Dr. Luisa Rebull is a research astronomer at the NASA/IPAC Infrared Science Archive (IRSA) at Caltech. She has always wanted to be an astronomer, ever since she was very little. She got her undergraduate degree in physics from the College of William and Mary in Virginia, and her graduate degrees in astronomy and astrophysics from the University of Chicago. She did a postdoc at JPL as a NRC fellow in 2001, and has been on the science staff at IPAC since 2002. Her research focuses on the formation of young, low-mass stars all over our Galaxy (stars ~1 to 50 million years old) and in understanding how stellar rotation changes over the first billion years of a star’s life. Both star formation and the evolution of rotation rates tell us more about how and when stars form planets. She used infrared space-based telescopes as well as many other wavelengths and other telescopes (both ground- and space-based).
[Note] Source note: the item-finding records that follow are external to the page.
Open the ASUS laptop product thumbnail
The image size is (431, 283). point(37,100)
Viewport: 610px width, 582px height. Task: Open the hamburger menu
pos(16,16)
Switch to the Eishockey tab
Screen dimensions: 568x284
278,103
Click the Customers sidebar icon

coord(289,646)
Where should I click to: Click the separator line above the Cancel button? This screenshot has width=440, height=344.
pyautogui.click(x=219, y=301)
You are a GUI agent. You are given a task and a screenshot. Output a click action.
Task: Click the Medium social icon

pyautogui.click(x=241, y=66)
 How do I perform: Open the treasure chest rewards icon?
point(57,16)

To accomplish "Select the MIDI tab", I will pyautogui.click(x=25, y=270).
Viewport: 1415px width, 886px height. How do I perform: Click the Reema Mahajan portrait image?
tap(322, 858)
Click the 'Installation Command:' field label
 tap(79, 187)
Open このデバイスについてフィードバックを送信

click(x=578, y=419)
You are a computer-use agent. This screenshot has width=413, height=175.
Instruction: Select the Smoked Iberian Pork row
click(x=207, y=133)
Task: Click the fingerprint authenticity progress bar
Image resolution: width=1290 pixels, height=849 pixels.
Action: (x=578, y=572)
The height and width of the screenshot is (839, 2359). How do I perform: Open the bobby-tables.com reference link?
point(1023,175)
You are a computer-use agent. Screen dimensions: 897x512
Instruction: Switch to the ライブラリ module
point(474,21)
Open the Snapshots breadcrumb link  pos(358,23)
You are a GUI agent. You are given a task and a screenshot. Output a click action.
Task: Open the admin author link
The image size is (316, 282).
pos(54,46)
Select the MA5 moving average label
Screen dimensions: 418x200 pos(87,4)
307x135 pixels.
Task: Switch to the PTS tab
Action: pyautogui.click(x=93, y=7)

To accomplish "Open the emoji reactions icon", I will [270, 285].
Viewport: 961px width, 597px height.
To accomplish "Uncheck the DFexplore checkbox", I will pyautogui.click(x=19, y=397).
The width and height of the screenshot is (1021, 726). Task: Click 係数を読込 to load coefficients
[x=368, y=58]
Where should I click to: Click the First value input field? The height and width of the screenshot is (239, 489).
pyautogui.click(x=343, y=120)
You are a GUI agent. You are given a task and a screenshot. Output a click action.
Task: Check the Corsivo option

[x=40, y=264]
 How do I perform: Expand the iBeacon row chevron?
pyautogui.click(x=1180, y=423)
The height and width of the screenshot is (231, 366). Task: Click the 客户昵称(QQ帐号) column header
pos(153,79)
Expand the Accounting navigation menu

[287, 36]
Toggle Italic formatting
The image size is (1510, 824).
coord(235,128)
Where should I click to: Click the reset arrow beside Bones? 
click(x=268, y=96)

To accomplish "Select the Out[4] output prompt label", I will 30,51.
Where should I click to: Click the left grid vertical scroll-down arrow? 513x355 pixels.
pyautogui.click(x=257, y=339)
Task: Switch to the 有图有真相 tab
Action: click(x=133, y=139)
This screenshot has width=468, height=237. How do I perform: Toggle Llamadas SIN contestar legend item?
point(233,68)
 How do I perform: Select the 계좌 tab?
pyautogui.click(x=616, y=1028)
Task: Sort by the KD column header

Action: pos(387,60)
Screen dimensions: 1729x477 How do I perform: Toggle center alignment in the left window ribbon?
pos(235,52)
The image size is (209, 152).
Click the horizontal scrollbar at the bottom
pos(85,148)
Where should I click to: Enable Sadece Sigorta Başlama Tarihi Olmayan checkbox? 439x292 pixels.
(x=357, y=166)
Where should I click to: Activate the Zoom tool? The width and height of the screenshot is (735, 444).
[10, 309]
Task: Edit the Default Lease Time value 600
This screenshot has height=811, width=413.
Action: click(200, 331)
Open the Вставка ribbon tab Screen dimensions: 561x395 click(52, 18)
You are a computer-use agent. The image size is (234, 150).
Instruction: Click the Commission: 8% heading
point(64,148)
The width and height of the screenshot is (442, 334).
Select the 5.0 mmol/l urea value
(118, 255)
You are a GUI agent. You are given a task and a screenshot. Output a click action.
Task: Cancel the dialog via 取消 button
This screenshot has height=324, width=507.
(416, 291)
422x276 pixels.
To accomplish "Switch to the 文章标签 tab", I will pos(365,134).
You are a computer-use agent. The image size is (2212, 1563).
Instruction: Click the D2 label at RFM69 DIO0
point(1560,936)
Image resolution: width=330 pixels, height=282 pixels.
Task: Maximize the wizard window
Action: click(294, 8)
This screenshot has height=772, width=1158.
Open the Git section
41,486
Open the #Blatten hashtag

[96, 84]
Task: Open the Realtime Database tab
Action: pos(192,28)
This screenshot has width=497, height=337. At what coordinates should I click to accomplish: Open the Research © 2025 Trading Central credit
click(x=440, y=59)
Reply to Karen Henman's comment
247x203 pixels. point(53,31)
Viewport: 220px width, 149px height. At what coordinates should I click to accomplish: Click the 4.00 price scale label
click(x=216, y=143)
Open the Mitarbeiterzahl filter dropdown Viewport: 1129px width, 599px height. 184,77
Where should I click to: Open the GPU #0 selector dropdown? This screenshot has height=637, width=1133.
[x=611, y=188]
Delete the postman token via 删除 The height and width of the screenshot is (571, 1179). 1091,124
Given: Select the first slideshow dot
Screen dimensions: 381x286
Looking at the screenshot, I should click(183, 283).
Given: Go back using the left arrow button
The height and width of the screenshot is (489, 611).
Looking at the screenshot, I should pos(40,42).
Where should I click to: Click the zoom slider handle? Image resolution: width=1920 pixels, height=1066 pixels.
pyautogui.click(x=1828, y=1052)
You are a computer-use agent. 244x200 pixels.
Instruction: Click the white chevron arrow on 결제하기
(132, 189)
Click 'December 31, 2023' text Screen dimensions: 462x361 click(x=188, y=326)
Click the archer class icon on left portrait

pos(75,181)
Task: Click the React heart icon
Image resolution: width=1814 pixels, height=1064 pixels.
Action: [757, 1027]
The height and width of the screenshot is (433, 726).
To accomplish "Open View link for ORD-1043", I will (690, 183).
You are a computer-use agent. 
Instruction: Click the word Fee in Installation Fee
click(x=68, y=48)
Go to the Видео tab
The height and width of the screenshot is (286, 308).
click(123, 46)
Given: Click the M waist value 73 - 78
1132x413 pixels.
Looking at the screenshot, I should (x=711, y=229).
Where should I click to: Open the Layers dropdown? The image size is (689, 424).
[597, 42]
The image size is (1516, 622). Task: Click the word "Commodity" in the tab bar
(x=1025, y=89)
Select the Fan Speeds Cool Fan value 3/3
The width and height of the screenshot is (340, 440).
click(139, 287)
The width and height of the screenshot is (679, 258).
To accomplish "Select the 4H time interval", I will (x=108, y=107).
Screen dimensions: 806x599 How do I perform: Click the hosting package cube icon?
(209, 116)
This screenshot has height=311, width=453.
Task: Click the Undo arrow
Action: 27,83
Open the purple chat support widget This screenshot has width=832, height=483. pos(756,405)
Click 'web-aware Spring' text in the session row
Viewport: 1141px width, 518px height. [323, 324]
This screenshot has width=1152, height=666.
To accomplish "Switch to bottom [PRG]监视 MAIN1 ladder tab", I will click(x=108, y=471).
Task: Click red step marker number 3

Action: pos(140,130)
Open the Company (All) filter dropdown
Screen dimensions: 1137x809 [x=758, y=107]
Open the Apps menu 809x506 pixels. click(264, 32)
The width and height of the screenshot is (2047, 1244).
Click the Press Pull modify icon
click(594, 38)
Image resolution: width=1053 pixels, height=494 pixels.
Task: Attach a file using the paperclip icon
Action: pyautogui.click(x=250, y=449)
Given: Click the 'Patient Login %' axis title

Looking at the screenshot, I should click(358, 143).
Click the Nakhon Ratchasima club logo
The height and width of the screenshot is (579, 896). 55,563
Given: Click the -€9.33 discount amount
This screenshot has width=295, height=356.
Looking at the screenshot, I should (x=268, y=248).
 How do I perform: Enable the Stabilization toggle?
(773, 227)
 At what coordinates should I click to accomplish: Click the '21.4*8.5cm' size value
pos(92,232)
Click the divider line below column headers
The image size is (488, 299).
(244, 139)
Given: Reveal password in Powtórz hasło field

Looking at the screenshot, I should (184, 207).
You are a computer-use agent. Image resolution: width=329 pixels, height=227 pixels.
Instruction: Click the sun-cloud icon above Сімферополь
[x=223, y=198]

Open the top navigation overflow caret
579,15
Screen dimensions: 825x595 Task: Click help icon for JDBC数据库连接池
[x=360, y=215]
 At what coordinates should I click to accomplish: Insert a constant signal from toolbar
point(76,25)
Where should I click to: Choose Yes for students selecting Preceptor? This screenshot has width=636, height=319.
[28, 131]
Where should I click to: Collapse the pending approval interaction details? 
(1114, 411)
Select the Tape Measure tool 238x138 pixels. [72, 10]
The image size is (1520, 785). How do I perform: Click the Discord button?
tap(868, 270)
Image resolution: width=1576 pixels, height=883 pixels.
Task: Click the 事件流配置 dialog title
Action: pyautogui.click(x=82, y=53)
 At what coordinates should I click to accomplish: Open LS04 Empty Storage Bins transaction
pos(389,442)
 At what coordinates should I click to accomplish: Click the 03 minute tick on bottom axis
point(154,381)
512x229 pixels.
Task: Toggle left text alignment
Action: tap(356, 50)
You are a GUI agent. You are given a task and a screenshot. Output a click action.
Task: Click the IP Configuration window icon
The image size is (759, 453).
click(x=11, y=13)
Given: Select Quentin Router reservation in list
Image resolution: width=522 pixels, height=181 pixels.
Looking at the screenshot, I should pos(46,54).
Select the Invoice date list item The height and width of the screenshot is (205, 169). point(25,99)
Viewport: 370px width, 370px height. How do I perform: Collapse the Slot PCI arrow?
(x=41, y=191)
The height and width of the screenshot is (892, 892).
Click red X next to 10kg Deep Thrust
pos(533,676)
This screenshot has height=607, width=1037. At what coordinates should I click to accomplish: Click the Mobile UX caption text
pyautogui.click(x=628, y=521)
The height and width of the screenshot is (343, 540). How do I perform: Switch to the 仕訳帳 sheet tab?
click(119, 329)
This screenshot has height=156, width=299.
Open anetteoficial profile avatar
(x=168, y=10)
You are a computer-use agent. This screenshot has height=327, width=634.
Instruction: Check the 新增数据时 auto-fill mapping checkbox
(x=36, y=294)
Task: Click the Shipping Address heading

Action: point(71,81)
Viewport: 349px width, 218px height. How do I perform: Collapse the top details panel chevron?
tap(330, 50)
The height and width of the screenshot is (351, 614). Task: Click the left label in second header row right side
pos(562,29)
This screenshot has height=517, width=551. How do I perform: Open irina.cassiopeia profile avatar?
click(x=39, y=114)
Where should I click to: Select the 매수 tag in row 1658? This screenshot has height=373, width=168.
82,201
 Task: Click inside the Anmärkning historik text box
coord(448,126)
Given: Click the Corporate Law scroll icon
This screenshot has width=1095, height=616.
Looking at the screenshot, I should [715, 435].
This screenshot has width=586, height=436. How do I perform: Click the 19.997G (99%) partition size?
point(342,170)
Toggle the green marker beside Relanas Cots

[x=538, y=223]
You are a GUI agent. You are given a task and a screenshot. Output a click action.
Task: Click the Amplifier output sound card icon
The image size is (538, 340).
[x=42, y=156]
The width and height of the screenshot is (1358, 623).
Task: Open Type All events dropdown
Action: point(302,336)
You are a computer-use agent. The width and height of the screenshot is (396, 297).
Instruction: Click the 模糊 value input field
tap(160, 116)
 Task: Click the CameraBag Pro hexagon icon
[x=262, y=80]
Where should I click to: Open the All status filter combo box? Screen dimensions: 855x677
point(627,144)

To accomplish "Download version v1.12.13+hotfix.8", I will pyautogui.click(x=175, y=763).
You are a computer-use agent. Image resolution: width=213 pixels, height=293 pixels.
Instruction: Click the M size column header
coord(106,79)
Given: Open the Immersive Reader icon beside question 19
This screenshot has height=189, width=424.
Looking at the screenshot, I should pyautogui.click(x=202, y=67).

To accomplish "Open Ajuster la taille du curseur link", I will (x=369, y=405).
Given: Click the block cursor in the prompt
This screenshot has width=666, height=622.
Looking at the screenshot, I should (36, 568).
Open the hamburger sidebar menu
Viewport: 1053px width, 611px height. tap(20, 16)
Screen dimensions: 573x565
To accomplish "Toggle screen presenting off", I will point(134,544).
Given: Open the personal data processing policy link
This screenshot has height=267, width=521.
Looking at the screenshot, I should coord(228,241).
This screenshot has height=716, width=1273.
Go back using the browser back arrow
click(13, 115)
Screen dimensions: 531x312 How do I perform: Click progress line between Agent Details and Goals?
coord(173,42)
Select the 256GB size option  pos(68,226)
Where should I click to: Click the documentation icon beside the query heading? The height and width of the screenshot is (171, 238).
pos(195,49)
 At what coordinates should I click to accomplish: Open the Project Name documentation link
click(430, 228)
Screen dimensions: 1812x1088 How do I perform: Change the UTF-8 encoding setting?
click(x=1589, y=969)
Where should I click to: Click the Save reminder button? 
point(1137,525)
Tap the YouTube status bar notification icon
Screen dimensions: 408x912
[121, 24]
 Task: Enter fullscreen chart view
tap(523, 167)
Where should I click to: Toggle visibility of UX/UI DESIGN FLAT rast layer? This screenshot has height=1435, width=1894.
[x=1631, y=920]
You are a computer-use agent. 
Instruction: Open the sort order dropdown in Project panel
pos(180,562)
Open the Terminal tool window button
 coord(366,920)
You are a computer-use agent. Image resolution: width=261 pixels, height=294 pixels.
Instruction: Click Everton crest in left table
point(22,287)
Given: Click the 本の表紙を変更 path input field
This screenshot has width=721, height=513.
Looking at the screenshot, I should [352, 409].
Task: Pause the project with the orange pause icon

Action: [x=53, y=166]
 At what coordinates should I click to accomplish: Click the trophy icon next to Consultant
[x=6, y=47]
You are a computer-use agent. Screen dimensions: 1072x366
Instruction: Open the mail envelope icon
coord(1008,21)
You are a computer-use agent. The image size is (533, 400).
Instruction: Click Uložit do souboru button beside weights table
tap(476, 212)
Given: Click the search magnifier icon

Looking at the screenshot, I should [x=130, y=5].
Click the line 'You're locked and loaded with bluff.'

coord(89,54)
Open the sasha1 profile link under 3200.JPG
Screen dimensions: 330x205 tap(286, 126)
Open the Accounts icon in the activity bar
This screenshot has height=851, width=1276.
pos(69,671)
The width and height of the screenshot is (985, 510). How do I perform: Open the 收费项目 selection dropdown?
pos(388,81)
Dr. Laura Brenneman received her Ph.D. in astronomy from the University of Maryland in 2007 based on groundbreaking work in making the first measurements of the angular momenta of supermassive black holes (SMBHs) in active galactic nuclei (AGN). She has been a staff scientist at the Smithsonian Astrophysical Observatory since April 2014, continuing her research into black hole spin both observationally and theoretically and working toward an understanding of how AGN and their SMBHs co-evolve through the processes of accretion and energetic outflows. Dr. Brenneman has published over 50 refereed papers in scholarly journals, as well as a cover article in Sky & Telescope magazine (May 2011) and a SpringerBrief on measuring SMBH spin in AGN (2013). She has given invited talks at more than 30 international conferences, and in May 2017, she addressed the U.S. House of Representatives Space Science Subcommittee for NASA’s “Space on the Hill” seminar series, discussing black holes. Dr. Brenneman has leadership roles on several present, upcoming and proposed X-ray observatories, including XMM-Newton, NuSTAR, XRISM, Arcus, Athena, STROBE-X and Lynx. She currently serves on the Executive Committee of the American Astronomical Society’s High Energy Astrophysics Division, and she was named to the NASA Astrophysics Advisory Committee in 2018.
Dr. Regina Caputo received her Ph.D. in physics from Stony Brook University in 2011 in experimental particle physics on the ATLAS experiment. Her research focused on searching for evidence of physics beyond the Standard Model and in particular understanding the particle nature of dark matter. She entered the world of gamma-ray astrophysics in 2014 as a postdoctoral researcher at the University of California, Santa Cruz where she continued her work on searches for signatures of dark matter. She is currently a research astrophysicist at NASA’s Goddard Space Flight Center studying the most extreme events in the universe through gamma rays. She is serving as the Analysis Coordinator for the Large Area Telescope (LAT) Collaboration on the Fermi Gamma-ray Space Telescope, which is currently celebrating its 10th year in orbit. Her research interests not only include understanding of the extreme universe with current gamma-ray telescopes but also developing future space-based gamma-ray missions.